[LINHAS PARA PROCESSAR]
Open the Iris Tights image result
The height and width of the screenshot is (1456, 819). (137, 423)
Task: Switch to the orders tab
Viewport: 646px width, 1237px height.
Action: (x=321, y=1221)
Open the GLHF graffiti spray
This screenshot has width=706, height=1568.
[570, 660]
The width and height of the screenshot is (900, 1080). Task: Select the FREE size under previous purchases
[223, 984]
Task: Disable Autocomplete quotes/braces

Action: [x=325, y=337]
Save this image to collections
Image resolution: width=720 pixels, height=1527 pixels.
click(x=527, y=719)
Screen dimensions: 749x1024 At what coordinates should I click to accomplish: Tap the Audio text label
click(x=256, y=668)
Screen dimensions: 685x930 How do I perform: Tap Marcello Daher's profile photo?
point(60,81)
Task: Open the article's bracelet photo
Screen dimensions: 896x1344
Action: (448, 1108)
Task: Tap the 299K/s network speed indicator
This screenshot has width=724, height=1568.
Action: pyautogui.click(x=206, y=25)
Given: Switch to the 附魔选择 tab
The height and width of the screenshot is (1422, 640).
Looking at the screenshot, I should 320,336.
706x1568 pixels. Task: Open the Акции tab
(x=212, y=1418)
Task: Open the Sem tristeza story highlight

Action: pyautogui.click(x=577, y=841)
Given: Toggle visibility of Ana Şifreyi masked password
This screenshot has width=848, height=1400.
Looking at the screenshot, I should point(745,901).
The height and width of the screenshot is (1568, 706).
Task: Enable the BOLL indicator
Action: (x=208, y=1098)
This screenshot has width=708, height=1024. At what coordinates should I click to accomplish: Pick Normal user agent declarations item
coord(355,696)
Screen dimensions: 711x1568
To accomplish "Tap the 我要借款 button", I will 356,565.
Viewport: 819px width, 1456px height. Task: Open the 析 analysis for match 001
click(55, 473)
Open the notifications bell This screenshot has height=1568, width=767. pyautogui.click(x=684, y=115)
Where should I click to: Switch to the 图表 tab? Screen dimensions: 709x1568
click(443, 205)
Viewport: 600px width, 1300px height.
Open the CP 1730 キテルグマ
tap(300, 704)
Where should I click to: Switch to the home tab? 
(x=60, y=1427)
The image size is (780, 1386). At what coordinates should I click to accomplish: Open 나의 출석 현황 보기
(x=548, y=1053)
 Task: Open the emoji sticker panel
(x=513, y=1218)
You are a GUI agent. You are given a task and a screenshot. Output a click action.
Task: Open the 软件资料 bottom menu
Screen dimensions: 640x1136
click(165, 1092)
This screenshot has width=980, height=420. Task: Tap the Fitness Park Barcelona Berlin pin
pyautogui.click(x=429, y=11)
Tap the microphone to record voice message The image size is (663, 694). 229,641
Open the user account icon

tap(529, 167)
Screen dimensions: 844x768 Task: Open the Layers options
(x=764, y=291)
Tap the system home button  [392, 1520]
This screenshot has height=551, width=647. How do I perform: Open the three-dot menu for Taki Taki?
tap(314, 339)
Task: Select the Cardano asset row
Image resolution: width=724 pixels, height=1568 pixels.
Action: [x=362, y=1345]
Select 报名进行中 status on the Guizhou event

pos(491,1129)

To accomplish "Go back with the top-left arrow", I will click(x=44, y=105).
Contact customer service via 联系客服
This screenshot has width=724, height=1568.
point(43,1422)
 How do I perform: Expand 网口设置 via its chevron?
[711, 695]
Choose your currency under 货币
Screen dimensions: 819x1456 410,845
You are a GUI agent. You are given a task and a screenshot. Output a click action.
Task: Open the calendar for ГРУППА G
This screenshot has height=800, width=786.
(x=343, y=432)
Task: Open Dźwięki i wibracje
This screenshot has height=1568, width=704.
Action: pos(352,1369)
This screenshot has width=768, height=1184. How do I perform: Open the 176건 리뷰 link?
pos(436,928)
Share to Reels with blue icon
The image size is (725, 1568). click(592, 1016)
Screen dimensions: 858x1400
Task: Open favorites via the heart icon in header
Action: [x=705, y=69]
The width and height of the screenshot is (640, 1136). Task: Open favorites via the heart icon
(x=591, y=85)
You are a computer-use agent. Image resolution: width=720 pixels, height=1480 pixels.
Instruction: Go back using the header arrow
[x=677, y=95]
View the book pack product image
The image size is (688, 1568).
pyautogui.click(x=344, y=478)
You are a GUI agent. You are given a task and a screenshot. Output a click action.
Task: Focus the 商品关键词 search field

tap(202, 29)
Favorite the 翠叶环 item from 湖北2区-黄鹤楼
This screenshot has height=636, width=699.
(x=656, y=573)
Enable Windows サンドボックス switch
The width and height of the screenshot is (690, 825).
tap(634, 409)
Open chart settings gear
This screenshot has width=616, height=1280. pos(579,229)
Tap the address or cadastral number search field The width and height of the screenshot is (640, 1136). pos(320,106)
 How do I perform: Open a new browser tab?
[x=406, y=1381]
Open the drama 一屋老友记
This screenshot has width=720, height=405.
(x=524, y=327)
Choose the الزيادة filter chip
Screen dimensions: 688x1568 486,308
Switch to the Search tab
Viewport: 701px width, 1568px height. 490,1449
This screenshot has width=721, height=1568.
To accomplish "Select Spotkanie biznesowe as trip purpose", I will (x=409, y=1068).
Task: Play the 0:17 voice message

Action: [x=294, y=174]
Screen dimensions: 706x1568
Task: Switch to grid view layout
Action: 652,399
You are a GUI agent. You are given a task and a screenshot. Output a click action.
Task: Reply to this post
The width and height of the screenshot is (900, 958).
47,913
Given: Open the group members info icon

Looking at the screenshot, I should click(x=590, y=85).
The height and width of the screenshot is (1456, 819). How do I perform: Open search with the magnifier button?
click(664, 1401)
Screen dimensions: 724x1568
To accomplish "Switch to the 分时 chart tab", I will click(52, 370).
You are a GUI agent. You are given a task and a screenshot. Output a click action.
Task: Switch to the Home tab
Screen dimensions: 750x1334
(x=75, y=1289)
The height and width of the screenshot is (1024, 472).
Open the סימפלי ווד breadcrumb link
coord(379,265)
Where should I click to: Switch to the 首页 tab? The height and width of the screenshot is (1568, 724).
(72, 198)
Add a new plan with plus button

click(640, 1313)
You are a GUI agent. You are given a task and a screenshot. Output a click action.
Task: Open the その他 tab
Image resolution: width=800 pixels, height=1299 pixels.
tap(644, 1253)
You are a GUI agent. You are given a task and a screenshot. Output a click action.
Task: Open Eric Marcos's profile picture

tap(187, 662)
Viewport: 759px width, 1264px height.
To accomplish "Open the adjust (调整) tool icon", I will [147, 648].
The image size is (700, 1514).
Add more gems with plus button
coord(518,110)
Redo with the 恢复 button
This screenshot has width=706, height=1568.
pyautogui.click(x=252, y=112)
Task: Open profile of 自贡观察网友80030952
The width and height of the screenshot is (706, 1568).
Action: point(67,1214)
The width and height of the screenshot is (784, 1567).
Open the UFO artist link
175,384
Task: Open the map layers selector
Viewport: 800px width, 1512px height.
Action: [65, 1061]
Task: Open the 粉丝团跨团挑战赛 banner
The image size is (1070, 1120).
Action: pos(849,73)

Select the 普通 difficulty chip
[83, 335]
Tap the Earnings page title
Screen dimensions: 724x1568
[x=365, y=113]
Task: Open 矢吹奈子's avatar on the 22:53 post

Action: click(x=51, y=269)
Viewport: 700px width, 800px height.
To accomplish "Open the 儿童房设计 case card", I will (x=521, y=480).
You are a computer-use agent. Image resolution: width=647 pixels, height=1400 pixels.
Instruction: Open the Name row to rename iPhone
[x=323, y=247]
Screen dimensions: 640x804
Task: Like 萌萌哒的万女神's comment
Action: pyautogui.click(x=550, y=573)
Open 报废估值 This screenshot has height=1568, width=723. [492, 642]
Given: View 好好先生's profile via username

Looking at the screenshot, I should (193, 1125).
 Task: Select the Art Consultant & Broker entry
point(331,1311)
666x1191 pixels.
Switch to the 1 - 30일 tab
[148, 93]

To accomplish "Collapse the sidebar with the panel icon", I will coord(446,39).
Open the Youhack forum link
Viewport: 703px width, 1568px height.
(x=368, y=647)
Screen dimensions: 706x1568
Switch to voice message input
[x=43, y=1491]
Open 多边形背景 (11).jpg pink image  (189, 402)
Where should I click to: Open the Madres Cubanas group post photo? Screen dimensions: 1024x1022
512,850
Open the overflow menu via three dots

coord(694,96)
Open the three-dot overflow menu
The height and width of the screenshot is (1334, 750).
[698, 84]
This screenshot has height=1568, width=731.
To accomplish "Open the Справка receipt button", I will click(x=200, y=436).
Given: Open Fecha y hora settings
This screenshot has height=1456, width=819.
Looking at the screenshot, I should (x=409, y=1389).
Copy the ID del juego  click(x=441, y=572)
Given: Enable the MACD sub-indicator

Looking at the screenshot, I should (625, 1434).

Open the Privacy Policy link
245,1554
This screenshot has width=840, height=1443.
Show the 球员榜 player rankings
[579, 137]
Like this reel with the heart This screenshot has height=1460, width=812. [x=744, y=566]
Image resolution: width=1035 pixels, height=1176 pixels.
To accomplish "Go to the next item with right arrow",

[O QUE FAZER] Extraia, sem alterações, todas as linhas acima em que aparece a palavra "Instruction".

[RESPOSTA AO EXERCÍCIO]
Instruction: Go back using the header arrow
Instruction: Open the Name row to rename iPhone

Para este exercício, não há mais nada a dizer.